DATA>

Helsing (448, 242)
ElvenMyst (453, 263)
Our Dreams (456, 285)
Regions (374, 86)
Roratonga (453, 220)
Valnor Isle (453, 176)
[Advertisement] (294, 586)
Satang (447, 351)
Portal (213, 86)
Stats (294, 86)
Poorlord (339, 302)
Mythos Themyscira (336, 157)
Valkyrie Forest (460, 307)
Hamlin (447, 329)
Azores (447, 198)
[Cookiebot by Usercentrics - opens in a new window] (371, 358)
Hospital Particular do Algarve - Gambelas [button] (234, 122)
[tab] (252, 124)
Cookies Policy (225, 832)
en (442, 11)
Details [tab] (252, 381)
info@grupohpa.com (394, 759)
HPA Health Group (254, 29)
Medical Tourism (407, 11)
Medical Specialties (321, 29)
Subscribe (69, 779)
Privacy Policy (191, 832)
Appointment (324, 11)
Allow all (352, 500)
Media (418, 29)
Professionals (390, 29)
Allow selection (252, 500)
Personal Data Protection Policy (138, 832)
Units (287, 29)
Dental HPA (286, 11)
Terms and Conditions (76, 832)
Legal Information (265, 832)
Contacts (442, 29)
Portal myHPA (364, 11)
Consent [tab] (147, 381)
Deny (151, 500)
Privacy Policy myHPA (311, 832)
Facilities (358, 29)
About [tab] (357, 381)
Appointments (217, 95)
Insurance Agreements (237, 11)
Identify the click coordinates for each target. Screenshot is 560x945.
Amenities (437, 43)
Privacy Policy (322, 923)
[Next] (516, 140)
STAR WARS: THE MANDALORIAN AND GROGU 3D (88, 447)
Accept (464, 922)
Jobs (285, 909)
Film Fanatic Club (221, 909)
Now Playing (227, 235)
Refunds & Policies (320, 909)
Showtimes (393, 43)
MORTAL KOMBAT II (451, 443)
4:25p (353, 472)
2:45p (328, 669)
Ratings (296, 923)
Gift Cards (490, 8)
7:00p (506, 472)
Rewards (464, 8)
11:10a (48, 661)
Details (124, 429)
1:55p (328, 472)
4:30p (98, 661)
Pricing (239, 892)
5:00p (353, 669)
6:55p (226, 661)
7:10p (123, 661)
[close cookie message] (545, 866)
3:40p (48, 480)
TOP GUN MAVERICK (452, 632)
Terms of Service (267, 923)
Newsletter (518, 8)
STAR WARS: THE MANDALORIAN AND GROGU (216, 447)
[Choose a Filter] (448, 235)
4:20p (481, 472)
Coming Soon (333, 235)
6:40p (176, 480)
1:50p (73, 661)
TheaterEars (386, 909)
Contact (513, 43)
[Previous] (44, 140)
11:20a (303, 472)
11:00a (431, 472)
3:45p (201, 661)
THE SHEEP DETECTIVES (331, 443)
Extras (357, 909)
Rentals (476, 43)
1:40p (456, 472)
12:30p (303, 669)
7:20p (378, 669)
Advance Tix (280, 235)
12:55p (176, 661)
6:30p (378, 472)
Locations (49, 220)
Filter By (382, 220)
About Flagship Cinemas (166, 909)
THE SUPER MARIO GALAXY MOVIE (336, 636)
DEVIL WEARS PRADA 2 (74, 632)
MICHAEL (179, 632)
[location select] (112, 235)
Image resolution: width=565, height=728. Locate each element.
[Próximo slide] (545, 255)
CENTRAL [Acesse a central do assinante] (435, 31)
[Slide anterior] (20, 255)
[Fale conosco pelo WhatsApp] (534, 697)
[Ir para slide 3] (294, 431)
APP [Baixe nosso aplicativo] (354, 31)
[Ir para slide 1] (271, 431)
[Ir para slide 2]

SHORT PROBLEM> Rewrite all of the entries, putting "Privacy Notice" wherever "Privacy Policy" appears and keeping everything else the same.

WRITTEN ANSWER>
Helsing (448, 242)
ElvenMyst (453, 263)
Our Dreams (456, 285)
Regions (374, 86)
Roratonga (453, 220)
Valnor Isle (453, 176)
[Advertisement] (294, 586)
Satang (447, 351)
Portal (213, 86)
Stats (294, 86)
Poorlord (339, 302)
Mythos Themyscira (336, 157)
Valkyrie Forest (460, 307)
Hamlin (447, 329)
Azores (447, 198)
[Cookiebot by Usercentrics - opens in a new window] (371, 358)
Hospital Particular do Algarve - Gambelas [button] (234, 122)
[tab] (252, 124)
Cookies Policy (225, 832)
en (442, 11)
Details [tab] (252, 381)
info@grupohpa.com (394, 759)
HPA Health Group (254, 29)
Medical Tourism (407, 11)
Medical Specialties (321, 29)
Subscribe (69, 779)
Privacy Notice (191, 832)
Appointment (324, 11)
Allow all (352, 500)
Media (418, 29)
Professionals (390, 29)
Allow selection (252, 500)
Personal Data Protection Policy (138, 832)
Units (287, 29)
Dental HPA (286, 11)
Terms and Conditions (76, 832)
Legal Information (265, 832)
Contacts (442, 29)
Portal myHPA (364, 11)
Consent [tab] (147, 381)
Deny (151, 500)
Privacy Notice myHPA (311, 832)
Facilities (358, 29)
About [tab] (357, 381)
Appointments (217, 95)
Insurance Agreements (237, 11)
Identify the click coordinates for each target. Screenshot is 560x945.
Amenities (437, 43)
Privacy Notice (322, 923)
[Next] (516, 140)
STAR WARS: THE MANDALORIAN AND GROGU 3D (88, 447)
Accept (464, 922)
Jobs (285, 909)
Film Fanatic Club (221, 909)
Now Playing (227, 235)
Refunds & Policies (320, 909)
Showtimes (393, 43)
MORTAL KOMBAT II (451, 443)
4:25p (353, 472)
2:45p (328, 669)
Ratings (296, 923)
Gift Cards (490, 8)
7:00p (506, 472)
Rewards (464, 8)
11:10a (48, 661)
Details (124, 429)
1:55p (328, 472)
4:30p (98, 661)
Pricing (239, 892)
5:00p (353, 669)
6:55p (226, 661)
7:10p (123, 661)
[close cookie message] (545, 866)
3:40p (48, 480)
TOP GUN MAVERICK (452, 632)
Terms of Service (267, 923)
Newsletter (518, 8)
STAR WARS: THE MANDALORIAN AND GROGU (216, 447)
[Choose a Filter] (448, 235)
4:20p (481, 472)
Coming Soon (333, 235)
6:40p (176, 480)
1:50p (73, 661)
TheaterEars (386, 909)
Contact (513, 43)
[Previous] (44, 140)
11:20a (303, 472)
11:00a (431, 472)
3:45p (201, 661)
THE SHEEP DETECTIVES (331, 443)
Extras (357, 909)
Rentals (476, 43)
1:40p (456, 472)
12:30p (303, 669)
7:20p (378, 669)
Advance Tix (280, 235)
12:55p (176, 661)
6:30p (378, 472)
Locations (49, 220)
Filter By (382, 220)
About Flagship Cinemas (166, 909)
THE SUPER MARIO GALAXY MOVIE (336, 636)
DEVIL WEARS PRADA 2 (74, 632)
MICHAEL (179, 632)
[location select] (112, 235)
Image resolution: width=565, height=728. Locate each element.
[Próximo slide] (545, 255)
CENTRAL [Acesse a central do assinante] (435, 31)
[Slide anterior] (20, 255)
[Fale conosco pelo WhatsApp] (534, 697)
[Ir para slide 3] (294, 431)
APP [Baixe nosso aplicativo] (354, 31)
[Ir para slide 1] (271, 431)
[Ir para slide 2]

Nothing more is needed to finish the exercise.